## To do
Please reproduce the full set of data below exactly.

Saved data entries
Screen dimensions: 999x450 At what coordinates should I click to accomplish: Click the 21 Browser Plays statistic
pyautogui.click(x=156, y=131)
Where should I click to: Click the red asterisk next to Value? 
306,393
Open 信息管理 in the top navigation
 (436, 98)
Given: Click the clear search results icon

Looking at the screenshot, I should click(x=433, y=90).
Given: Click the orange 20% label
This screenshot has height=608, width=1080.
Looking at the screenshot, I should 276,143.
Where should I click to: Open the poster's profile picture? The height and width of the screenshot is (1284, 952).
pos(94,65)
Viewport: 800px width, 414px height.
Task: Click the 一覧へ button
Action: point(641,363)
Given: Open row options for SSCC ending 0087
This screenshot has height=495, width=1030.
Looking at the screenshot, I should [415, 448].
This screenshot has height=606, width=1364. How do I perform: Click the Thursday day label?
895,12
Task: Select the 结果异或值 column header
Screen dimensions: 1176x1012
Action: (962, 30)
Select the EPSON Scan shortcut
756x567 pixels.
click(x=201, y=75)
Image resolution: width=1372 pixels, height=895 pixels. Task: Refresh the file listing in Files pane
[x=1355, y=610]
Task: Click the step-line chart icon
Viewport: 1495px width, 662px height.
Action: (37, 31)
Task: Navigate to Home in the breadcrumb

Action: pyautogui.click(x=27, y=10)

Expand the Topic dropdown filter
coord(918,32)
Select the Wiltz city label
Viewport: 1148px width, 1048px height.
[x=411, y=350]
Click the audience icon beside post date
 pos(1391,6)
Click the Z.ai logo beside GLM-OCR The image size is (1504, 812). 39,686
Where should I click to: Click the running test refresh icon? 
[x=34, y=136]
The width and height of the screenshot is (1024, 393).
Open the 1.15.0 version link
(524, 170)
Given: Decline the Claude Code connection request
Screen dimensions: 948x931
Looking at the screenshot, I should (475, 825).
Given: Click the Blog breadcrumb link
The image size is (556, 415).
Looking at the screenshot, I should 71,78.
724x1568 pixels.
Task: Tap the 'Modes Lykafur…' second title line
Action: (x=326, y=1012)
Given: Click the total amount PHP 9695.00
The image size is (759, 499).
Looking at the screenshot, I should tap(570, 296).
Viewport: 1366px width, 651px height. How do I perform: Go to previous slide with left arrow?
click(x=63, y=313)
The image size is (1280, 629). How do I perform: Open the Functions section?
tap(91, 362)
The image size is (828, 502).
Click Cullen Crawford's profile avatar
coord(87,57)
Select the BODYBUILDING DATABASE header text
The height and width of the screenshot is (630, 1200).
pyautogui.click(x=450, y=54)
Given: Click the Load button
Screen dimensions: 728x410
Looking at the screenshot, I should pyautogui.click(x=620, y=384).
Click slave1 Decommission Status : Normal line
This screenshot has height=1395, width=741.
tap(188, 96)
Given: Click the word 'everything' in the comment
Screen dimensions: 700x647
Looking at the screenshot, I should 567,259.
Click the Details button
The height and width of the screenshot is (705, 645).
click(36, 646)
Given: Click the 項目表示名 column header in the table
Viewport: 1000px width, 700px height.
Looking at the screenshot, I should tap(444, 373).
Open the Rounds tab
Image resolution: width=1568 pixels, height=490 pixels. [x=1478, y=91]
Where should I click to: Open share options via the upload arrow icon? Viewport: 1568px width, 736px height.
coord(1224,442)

## Response to this exercise
Screen dimensions: 999x450 At what coordinates should I click to accomplish: Click the 21 Browser Plays statistic
pyautogui.click(x=156, y=131)
Where should I click to: Click the red asterisk next to Value? 
306,393
Open 信息管理 in the top navigation
 (436, 98)
Given: Click the clear search results icon

Looking at the screenshot, I should click(x=433, y=90).
Given: Click the orange 20% label
This screenshot has height=608, width=1080.
Looking at the screenshot, I should 276,143.
Where should I click to: Open the poster's profile picture? The height and width of the screenshot is (1284, 952).
pos(94,65)
Viewport: 800px width, 414px height.
Task: Click the 一覧へ button
Action: point(641,363)
Given: Open row options for SSCC ending 0087
This screenshot has height=495, width=1030.
Looking at the screenshot, I should [415, 448].
This screenshot has height=606, width=1364. How do I perform: Click the Thursday day label?
895,12
Task: Select the 结果异或值 column header
Screen dimensions: 1176x1012
Action: (962, 30)
Select the EPSON Scan shortcut
756x567 pixels.
click(x=201, y=75)
Image resolution: width=1372 pixels, height=895 pixels. Task: Refresh the file listing in Files pane
[x=1355, y=610]
Task: Click the step-line chart icon
Viewport: 1495px width, 662px height.
Action: (37, 31)
Task: Navigate to Home in the breadcrumb

Action: pyautogui.click(x=27, y=10)

Expand the Topic dropdown filter
coord(918,32)
Select the Wiltz city label
Viewport: 1148px width, 1048px height.
[x=411, y=350]
Click the audience icon beside post date
 pos(1391,6)
Click the Z.ai logo beside GLM-OCR The image size is (1504, 812). 39,686
Where should I click to: Click the running test refresh icon? 
[x=34, y=136]
The width and height of the screenshot is (1024, 393).
Open the 1.15.0 version link
(524, 170)
Given: Decline the Claude Code connection request
Screen dimensions: 948x931
Looking at the screenshot, I should (475, 825).
Given: Click the Blog breadcrumb link
The image size is (556, 415).
Looking at the screenshot, I should 71,78.
724x1568 pixels.
Task: Tap the 'Modes Lykafur…' second title line
Action: (x=326, y=1012)
Given: Click the total amount PHP 9695.00
The image size is (759, 499).
Looking at the screenshot, I should tap(570, 296).
Viewport: 1366px width, 651px height. How do I perform: Go to previous slide with left arrow?
click(x=63, y=313)
The image size is (1280, 629). How do I perform: Open the Functions section?
tap(91, 362)
The image size is (828, 502).
Click Cullen Crawford's profile avatar
coord(87,57)
Select the BODYBUILDING DATABASE header text
The height and width of the screenshot is (630, 1200).
pyautogui.click(x=450, y=54)
Given: Click the Load button
Screen dimensions: 728x410
Looking at the screenshot, I should pyautogui.click(x=620, y=384).
Click slave1 Decommission Status : Normal line
This screenshot has height=1395, width=741.
tap(188, 96)
Given: Click the word 'everything' in the comment
Screen dimensions: 700x647
Looking at the screenshot, I should 567,259.
Click the Details button
The height and width of the screenshot is (705, 645).
click(36, 646)
Given: Click the 項目表示名 column header in the table
Viewport: 1000px width, 700px height.
Looking at the screenshot, I should tap(444, 373).
Open the Rounds tab
Image resolution: width=1568 pixels, height=490 pixels. [x=1478, y=91]
Where should I click to: Open share options via the upload arrow icon? Viewport: 1568px width, 736px height.
coord(1224,442)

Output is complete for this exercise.